**ASSIGNMENT**: The data below is to be set down again exactly as written.

**EXTRACTED MATERIAL**:

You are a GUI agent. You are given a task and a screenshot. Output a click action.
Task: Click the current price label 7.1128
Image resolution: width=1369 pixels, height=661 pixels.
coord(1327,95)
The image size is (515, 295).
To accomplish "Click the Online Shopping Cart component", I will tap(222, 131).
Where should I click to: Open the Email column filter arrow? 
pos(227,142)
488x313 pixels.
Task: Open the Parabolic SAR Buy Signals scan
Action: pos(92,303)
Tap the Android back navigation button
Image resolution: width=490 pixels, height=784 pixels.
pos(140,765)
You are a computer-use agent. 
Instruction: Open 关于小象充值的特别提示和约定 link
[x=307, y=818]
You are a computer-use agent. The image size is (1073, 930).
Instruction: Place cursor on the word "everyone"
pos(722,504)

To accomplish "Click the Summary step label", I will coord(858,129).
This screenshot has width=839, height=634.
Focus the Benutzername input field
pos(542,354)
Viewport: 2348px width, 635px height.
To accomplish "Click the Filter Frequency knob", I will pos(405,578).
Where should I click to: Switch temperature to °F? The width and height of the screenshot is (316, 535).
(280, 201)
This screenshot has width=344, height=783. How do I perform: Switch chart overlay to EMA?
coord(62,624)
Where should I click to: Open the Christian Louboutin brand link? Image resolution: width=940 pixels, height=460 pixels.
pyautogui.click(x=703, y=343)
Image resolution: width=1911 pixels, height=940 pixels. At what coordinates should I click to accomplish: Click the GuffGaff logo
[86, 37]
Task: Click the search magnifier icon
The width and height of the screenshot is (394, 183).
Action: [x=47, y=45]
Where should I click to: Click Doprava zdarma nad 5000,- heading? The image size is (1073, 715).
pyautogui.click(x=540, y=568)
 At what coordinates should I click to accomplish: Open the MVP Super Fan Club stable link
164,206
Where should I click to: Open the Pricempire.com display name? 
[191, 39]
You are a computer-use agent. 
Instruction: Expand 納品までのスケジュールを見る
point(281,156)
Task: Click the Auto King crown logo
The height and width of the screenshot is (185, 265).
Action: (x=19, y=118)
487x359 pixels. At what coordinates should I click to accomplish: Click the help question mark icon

**ANSWER**:
You are a GUI agent. You are given a task and a screenshot. Output a click action.
Task: Click the current price label 7.1128
Image resolution: width=1369 pixels, height=661 pixels.
coord(1327,95)
The image size is (515, 295).
To accomplish "Click the Online Shopping Cart component", I will tap(222, 131).
Where should I click to: Open the Email column filter arrow? 
pos(227,142)
488x313 pixels.
Task: Open the Parabolic SAR Buy Signals scan
Action: pos(92,303)
Tap the Android back navigation button
Image resolution: width=490 pixels, height=784 pixels.
pos(140,765)
You are a computer-use agent. 
Instruction: Open 关于小象充值的特别提示和约定 link
[x=307, y=818]
You are a computer-use agent. The image size is (1073, 930).
Instruction: Place cursor on the word "everyone"
pos(722,504)

To accomplish "Click the Summary step label", I will coord(858,129).
This screenshot has width=839, height=634.
Focus the Benutzername input field
pos(542,354)
Viewport: 2348px width, 635px height.
To accomplish "Click the Filter Frequency knob", I will pos(405,578).
Where should I click to: Switch temperature to °F? The width and height of the screenshot is (316, 535).
(280, 201)
This screenshot has width=344, height=783. How do I perform: Switch chart overlay to EMA?
coord(62,624)
Where should I click to: Open the Christian Louboutin brand link? Image resolution: width=940 pixels, height=460 pixels.
pyautogui.click(x=703, y=343)
Image resolution: width=1911 pixels, height=940 pixels. At what coordinates should I click to accomplish: Click the GuffGaff logo
[86, 37]
Task: Click the search magnifier icon
The width and height of the screenshot is (394, 183).
Action: [x=47, y=45]
Where should I click to: Click Doprava zdarma nad 5000,- heading? The image size is (1073, 715).
pyautogui.click(x=540, y=568)
 At what coordinates should I click to accomplish: Open the MVP Super Fan Club stable link
164,206
Where should I click to: Open the Pricempire.com display name? 
[191, 39]
You are a computer-use agent. 
Instruction: Expand 納品までのスケジュールを見る
point(281,156)
Task: Click the Auto King crown logo
The height and width of the screenshot is (185, 265).
Action: (x=19, y=118)
487x359 pixels. At what coordinates should I click to accomplish: Click the help question mark icon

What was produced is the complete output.